La nuova mini compie vent’anni e sta già viaggiando nel futuro

La storia più recente inizia nel 2001, anno in cui Bmw mise in commercio l’erede dell’originale ideata da Issigonis

MIni, 2 generazioni a confronto

MIni, 2 generazioni a confronto

La Mini moderna compie 20 anni. Due decenni in cui il mondo è radicalmente cambiato, mentre la MINI da “semplice” prodotto diventava brand. 

La storia più recente di MINI inizia nel 2001 e incrocia subito cambiamenti sociali, economici e politici epocali. Appena tre giorni dopo la commercializzazione europea infatti, l’America e il benessere occidentale sono sotto attacco: alle 8.46 dell’11 settembre il primo aereo centra la Torre Nord del World Trade Center di New York e cambia per sempre le nostre vite. Poi nel settembre 2008 arriva la più grande crisi finanziaria di tutti i tempi (ricordate la lezione di Gordon Gekko in “Wall Street: il denaro non dorme mai”?) e, infine, lo scorso anno tocca all’emergenza sanitaria Covid-19 annientare ogni certezza contemporanea.

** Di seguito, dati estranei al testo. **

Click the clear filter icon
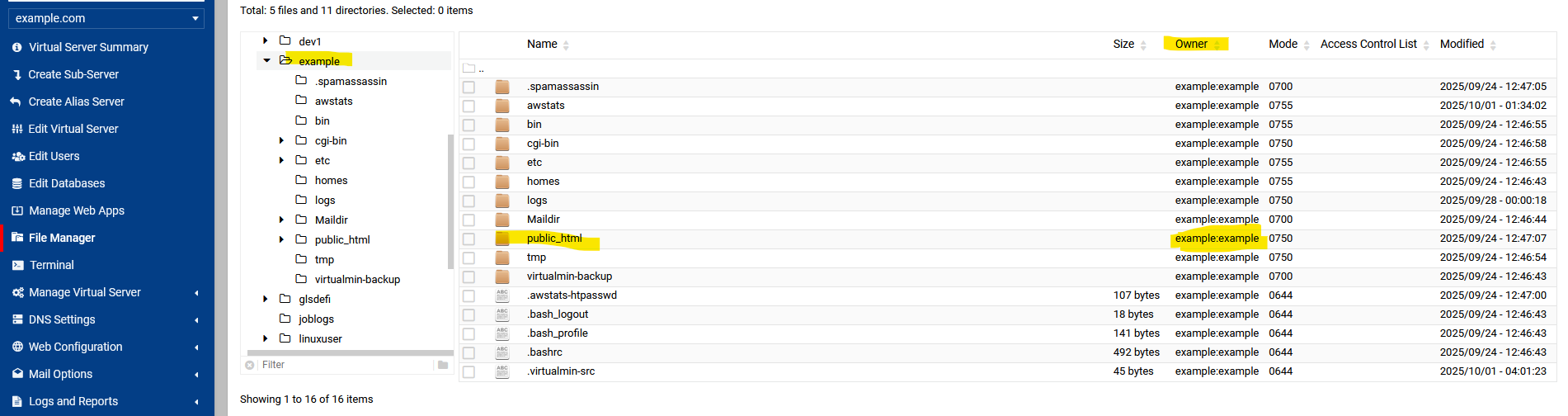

Ciò nonostante, da quel 2001 in poi, la MINI imbocca una strada tutta nuova. Intanto il nome ora si scrive tutto maiuscolo per segnare anche graficamente la distanza generazionale. Non si tratta più soltanto di un’automobile, bensì di un brand completo, composto da modelli diversi, ciascuno con una precisa identità.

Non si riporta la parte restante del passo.